Corporate Governance
Risk management
The primary objective of the Company's risk management is to support the implementation of the Company's strategy, the continuity of its operations, and the achievement of business objectives by anticipating and proactively managing risks related to the Company's operations. Risk management emphasises the role of corporate culture and is an integrated part of the Company's operations, planning and decision-making. A risk is defined as an uncertain event resulting from external or internal factors, which can be either a threat or an opportunity. The Board has approved a risk management policy that defines the Company's risk management framework, processes, governance and responsibilities.

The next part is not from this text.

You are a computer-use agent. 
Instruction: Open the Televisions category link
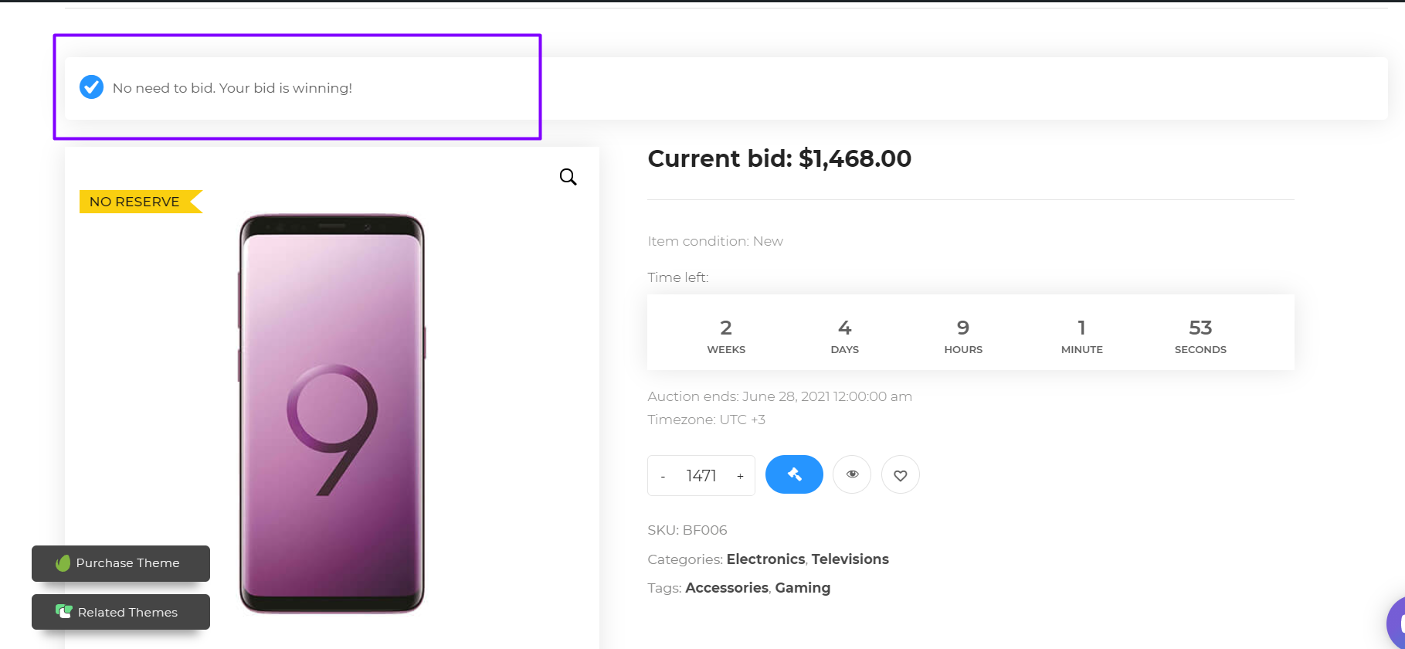pos(850,559)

The Board oversees and is responsible for ensuring that the Company's risk management processes are comprehensive. The Board defines the risk appetite and risk tolerance according to current circumstances. The Company's operative management is responsible for achieving the set targets and for managing, administering and mitigating the risks threatening them. The operational management is also responsible for risk management work and for ensuring the functionality of the risk management process and the availability of adequate resources.
The CEO is responsible for providing instructions and advice to business and operations regarding the Company's risk management, and for monitoring the practical implementation of the process. Risk management assessments are coordinated by the CFO, who supports management, business operations and other support functions in risk management work. The CFO reports on key risks to the Board annually. The Board discusses the Company's most significant risks and uncertainties and reports on them to the market annually in the Board of Directors' report. In addition, the Company describes significant short-term risks and uncertainties in its half-year reports and business reviews.

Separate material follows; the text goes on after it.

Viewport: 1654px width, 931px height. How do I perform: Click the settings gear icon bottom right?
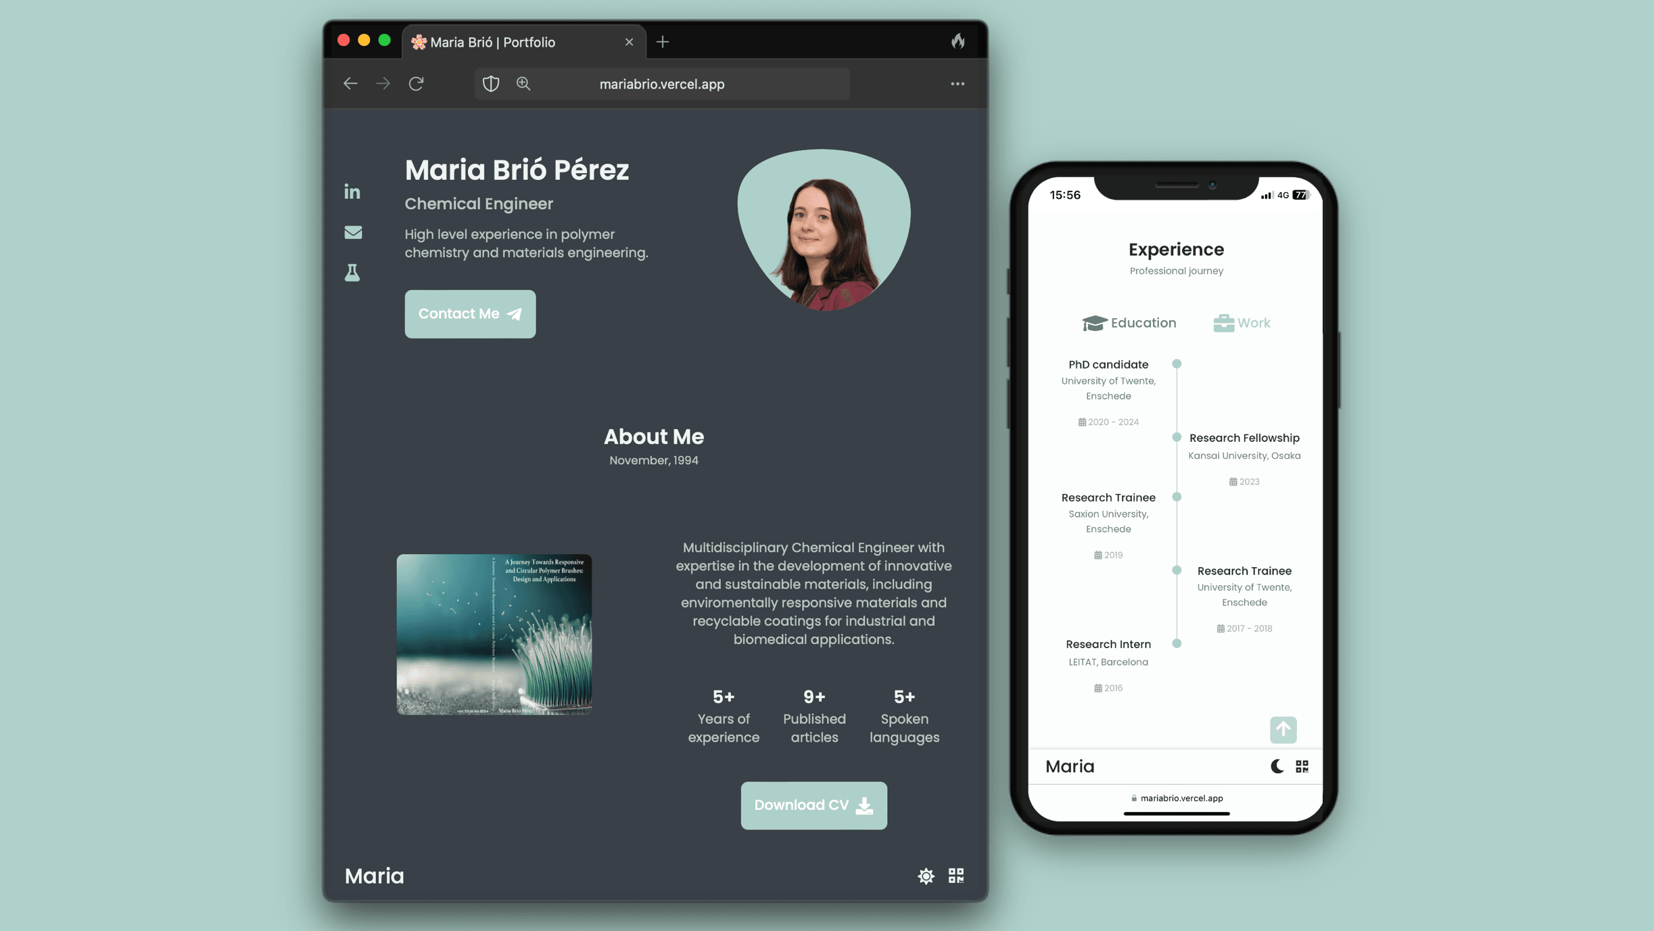click(x=926, y=876)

The software business is responsible for the risks related to its operations, as well as their identification, assessment and mitigation. The Company's internal audit is responsible for preparing a risk-based audit plan and for carrying out audit procedures in accordance with the plan. Internal audit reports as an independent function directly to the Board.
Internal Control add
Internal control ensures that the Company's business objectives can be achieved. Effective control can prevent or detect deviations from targets at the earliest possible stage, allowing for corrective measures to be implemented.
The purpose of internal control is to ensure the profitability, efficiency, continuity, and undisturbed nature of operations, as well as the reliability and regulatory compliance of the Group's external and internal financial and operational reporting, and adherence to internal principles, practices, and guidelines. In addition, internal control ensures compliance with laws and regulations. Internal control measures cover all levels and functions of the Group. Information systems are crucial for effective internal control.
The planning of control measures begins with defining business objectives and identifying and assessing risks that threaten these objectives. Control measures are targeted based on risks, and are appropriately selected to manage these risks.
The Board and the CEO are responsible for arranging internal control. The CEO creates the foundation for the internal control environment ("tone at the top") by leading and guiding the Management Team and by reviewing its approach to leading and supervising the business. The CEO is responsible for managing the business and administration in accordance with applicable laws and regulations, and the instructions of the Board. The CEO is responsible for creating adequate internal control processes within the organisation. The CFO and operational management assist the CEO in these tasks.
In practice, the Company's internal control over financial reporting consists of the following interrelated components: risk identification and assessment, processes and support systems, internal control points, and internal control monitoring and reporting. The business area and the Group's financial administration organisation are responsible for financial reporting processes. The Board assesses the financial reporting processes and monitors the Group’s financial position. The Board reviews business reviews, half-yearly reports and financial statements before approving and publishing them.
Internal Auditing add
The Board decides on the operating model and the charter of the Company's internal audit. The Head of Internal Audit (or the highest-level internal auditor operating under a different title) reports functionally to the Board and administratively (i.e. for day-to-day operations) to the CFO.
Easor's internal audit duties include, among other things, examining and assessing the adequacy and effectiveness of the Company's governance, risk management, and internal controls, as well as the quality of performance of tasks assigned to achieve the Company's objectives. The Board of Directors decides on Easor's internal audit operating model and internal audit charter. Easor does not establish its own internal audit function; instead, internal auditing is carried out as an outsourced service by a service provider specializing in internal auditing, as needed. The Board of Directors selects the outsourcing partner and approves their audit plan annually.